◆ Problem description ◆
Only the lines from the line with "Screen dimensions: 1005x471" through the end of the records belong in your reply, copied exactly, with every picture left out.

* * *

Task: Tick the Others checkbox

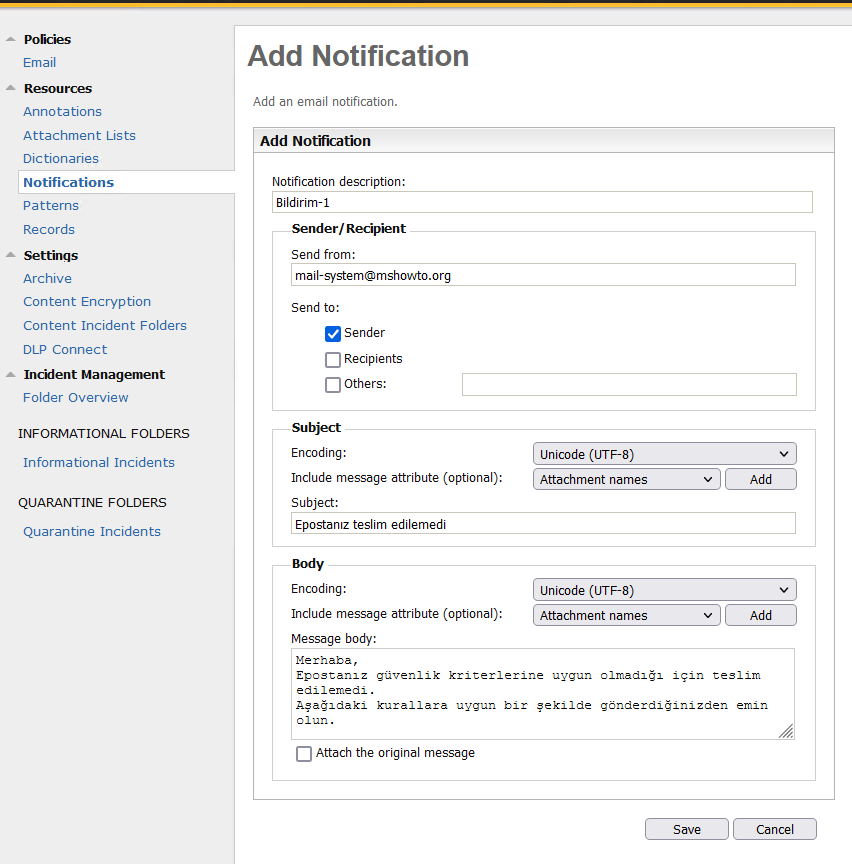Action: [333, 385]
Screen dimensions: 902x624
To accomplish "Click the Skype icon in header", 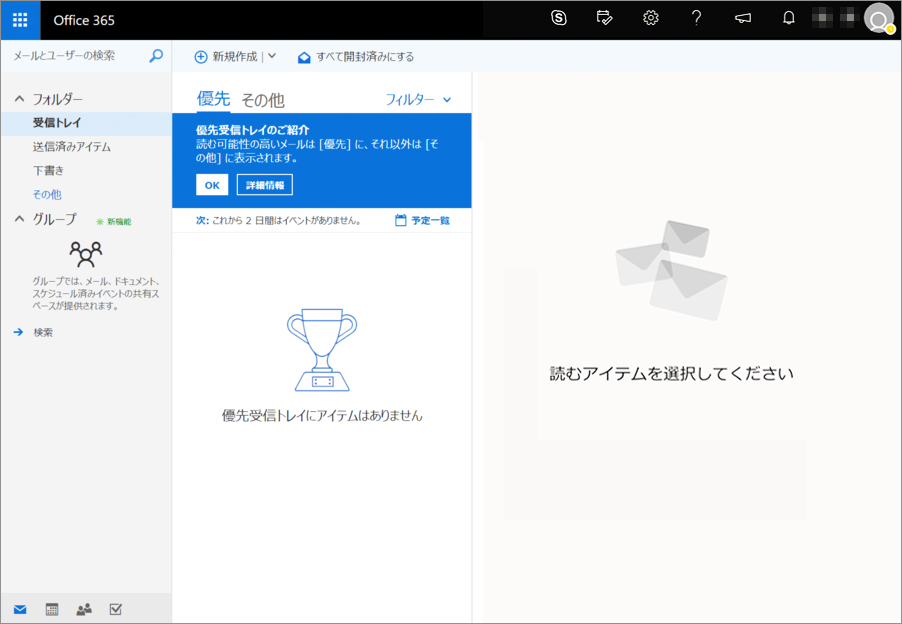I will click(559, 18).
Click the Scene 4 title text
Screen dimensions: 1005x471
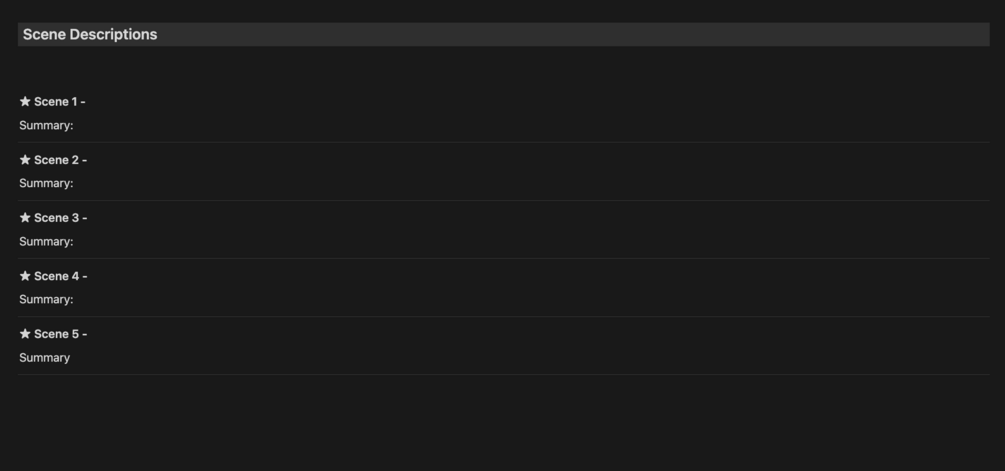[60, 276]
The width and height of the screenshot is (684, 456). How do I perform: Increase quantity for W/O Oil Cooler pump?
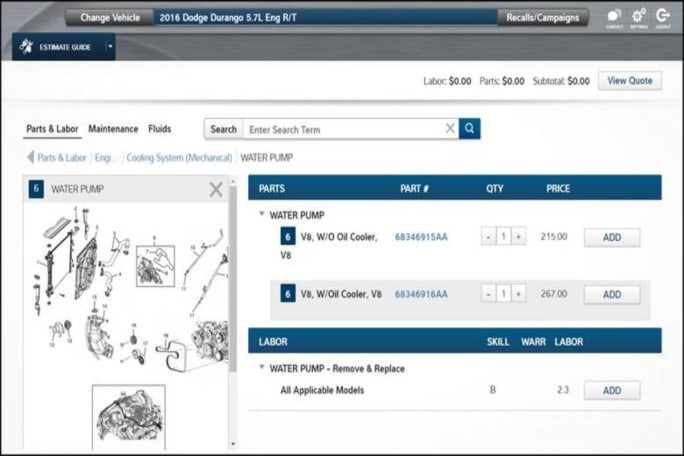[x=518, y=237]
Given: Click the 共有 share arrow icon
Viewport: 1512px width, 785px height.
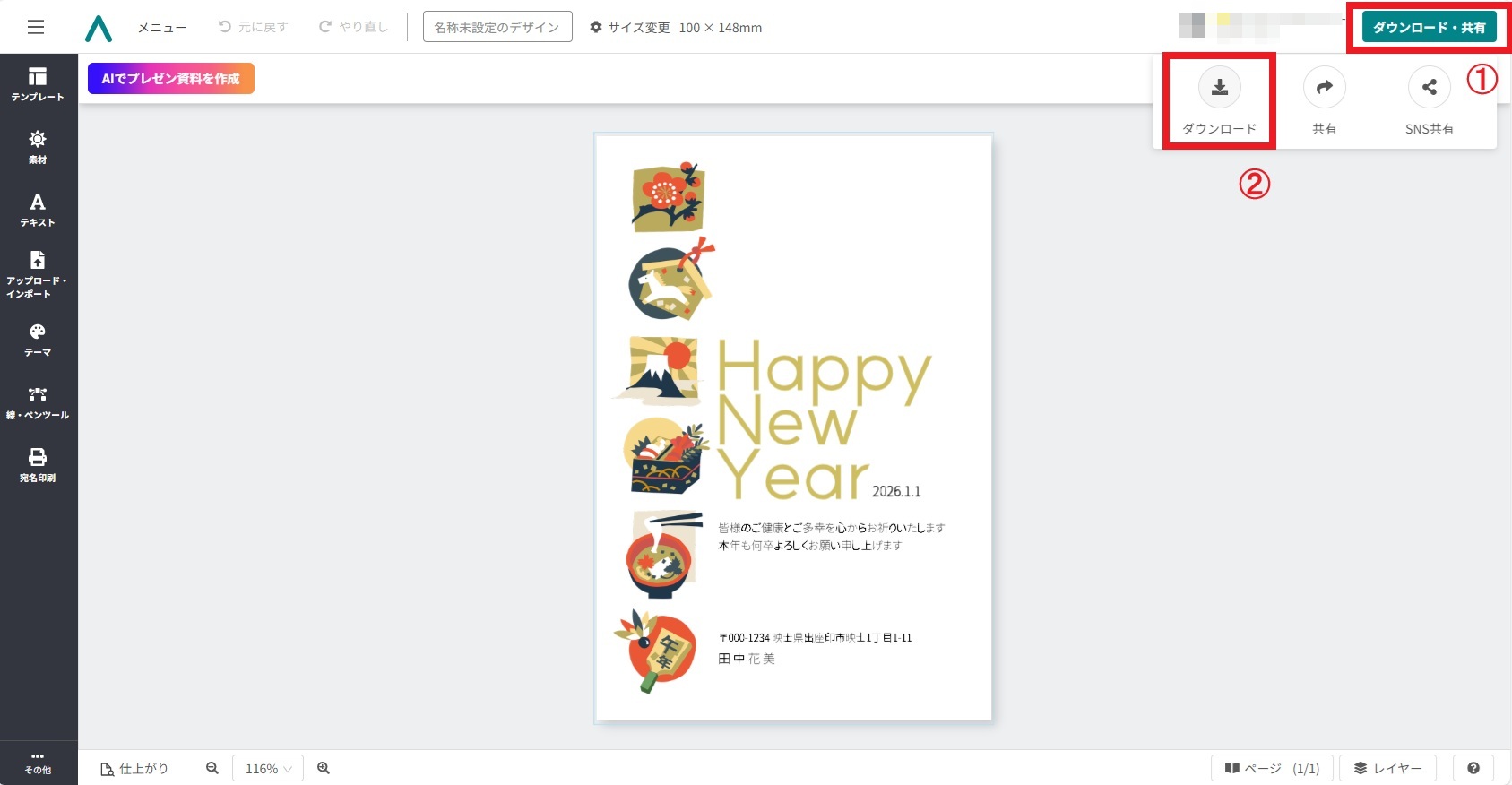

* * *

◆ Task response ◆
Screen dimensions: 1005x471
[60, 276]
The width and height of the screenshot is (684, 456). How do I perform: Increase quantity for W/O Oil Cooler pump?
[x=518, y=237]
Given: Click the 共有 share arrow icon
Viewport: 1512px width, 785px height.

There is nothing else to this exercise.